**Work to complete:**
Could you copy exactly the lines below, beginning at the line with "Viewport: 550px width, 332px" and stopping after the line with "Given: Click the 星级部门 section header", with no pictures?

**Source data:**
++++++++++++++++++++

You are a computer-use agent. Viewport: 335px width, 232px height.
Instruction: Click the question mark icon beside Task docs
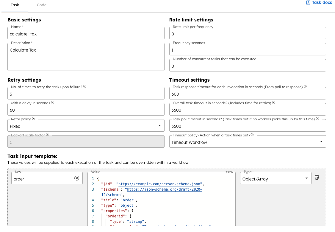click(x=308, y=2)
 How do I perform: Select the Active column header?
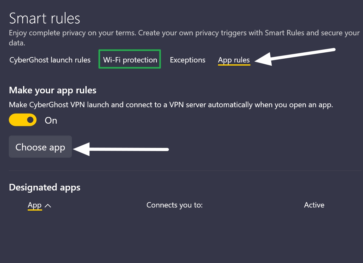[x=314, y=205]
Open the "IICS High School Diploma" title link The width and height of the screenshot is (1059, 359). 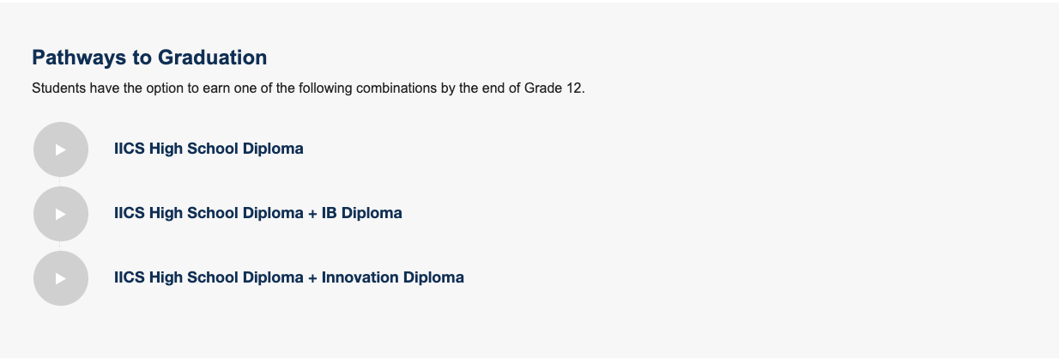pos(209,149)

++++++++++++++++++++

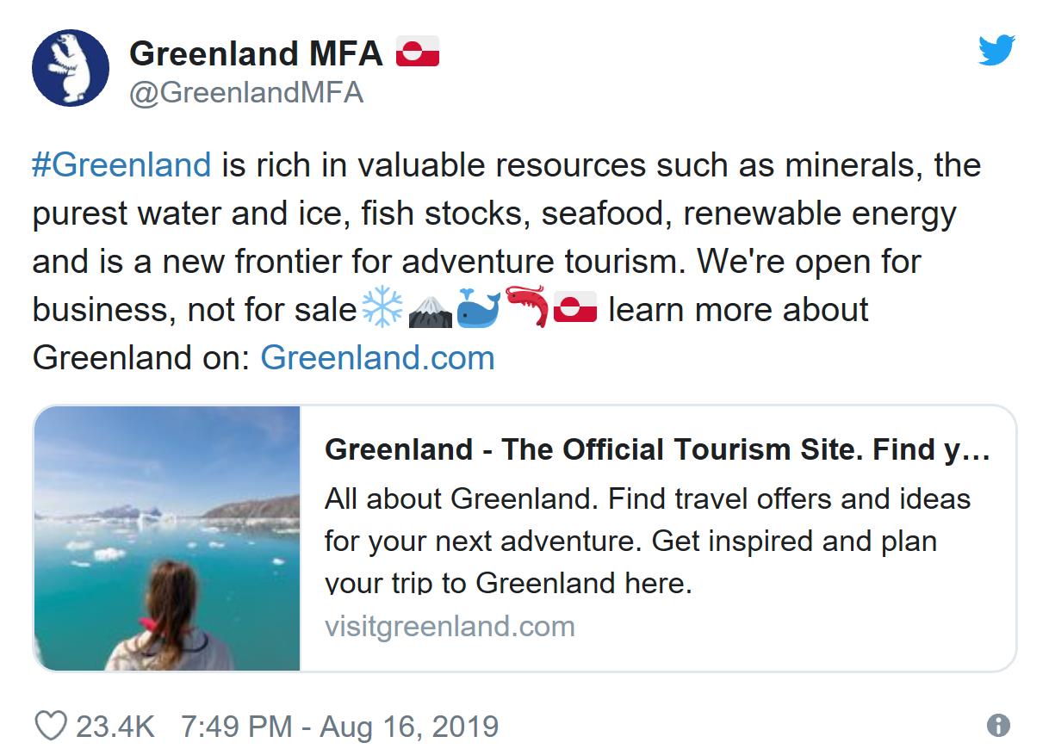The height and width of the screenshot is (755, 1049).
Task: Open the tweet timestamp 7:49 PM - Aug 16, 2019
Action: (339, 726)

++++++++++++++++++++

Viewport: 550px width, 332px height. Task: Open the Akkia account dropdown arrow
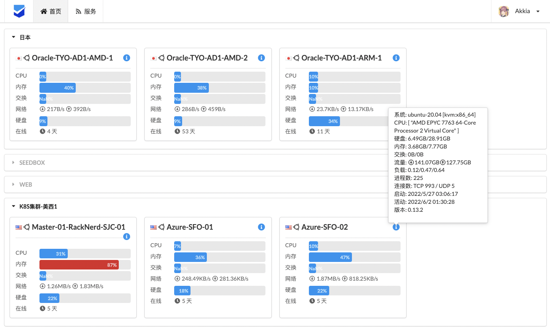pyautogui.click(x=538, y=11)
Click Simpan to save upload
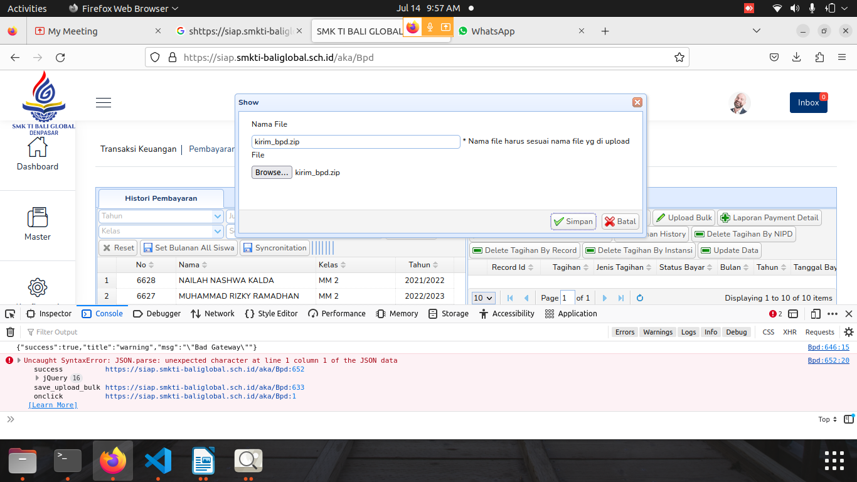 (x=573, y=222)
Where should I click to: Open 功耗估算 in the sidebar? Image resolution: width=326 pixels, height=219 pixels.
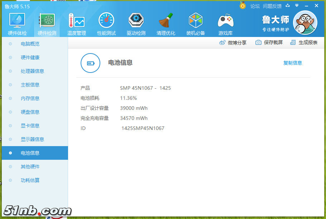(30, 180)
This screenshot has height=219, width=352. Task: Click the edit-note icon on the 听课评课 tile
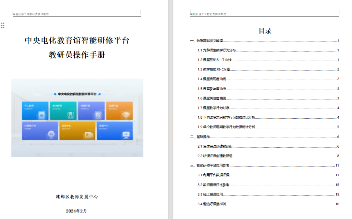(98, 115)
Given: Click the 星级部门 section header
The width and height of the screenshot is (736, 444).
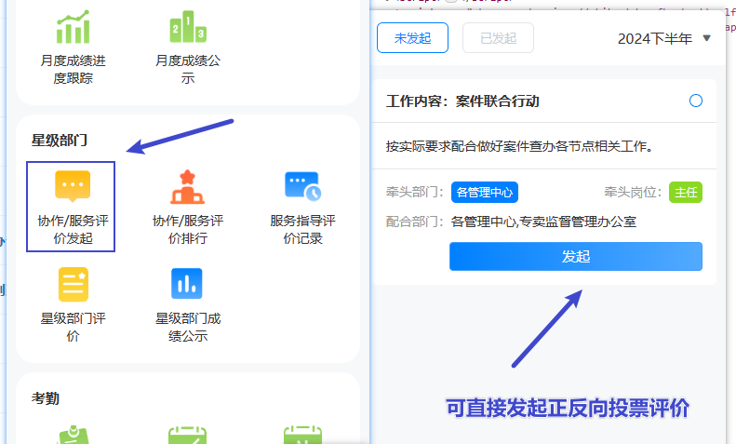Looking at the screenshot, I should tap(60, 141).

++++++++++++++++++++

**Completed task:**
Viewport: 550px width, 332px height. Task: Open the Akkia account dropdown arrow
pyautogui.click(x=538, y=11)
Click Simpan to save upload
 (x=573, y=222)
Where should I click to: Open 功耗估算 in the sidebar? Image resolution: width=326 pixels, height=219 pixels.
(30, 180)
This screenshot has height=219, width=352. Task: Click the edit-note icon on the 听课评课 tile
(98, 115)
Given: Click the 星级部门 section header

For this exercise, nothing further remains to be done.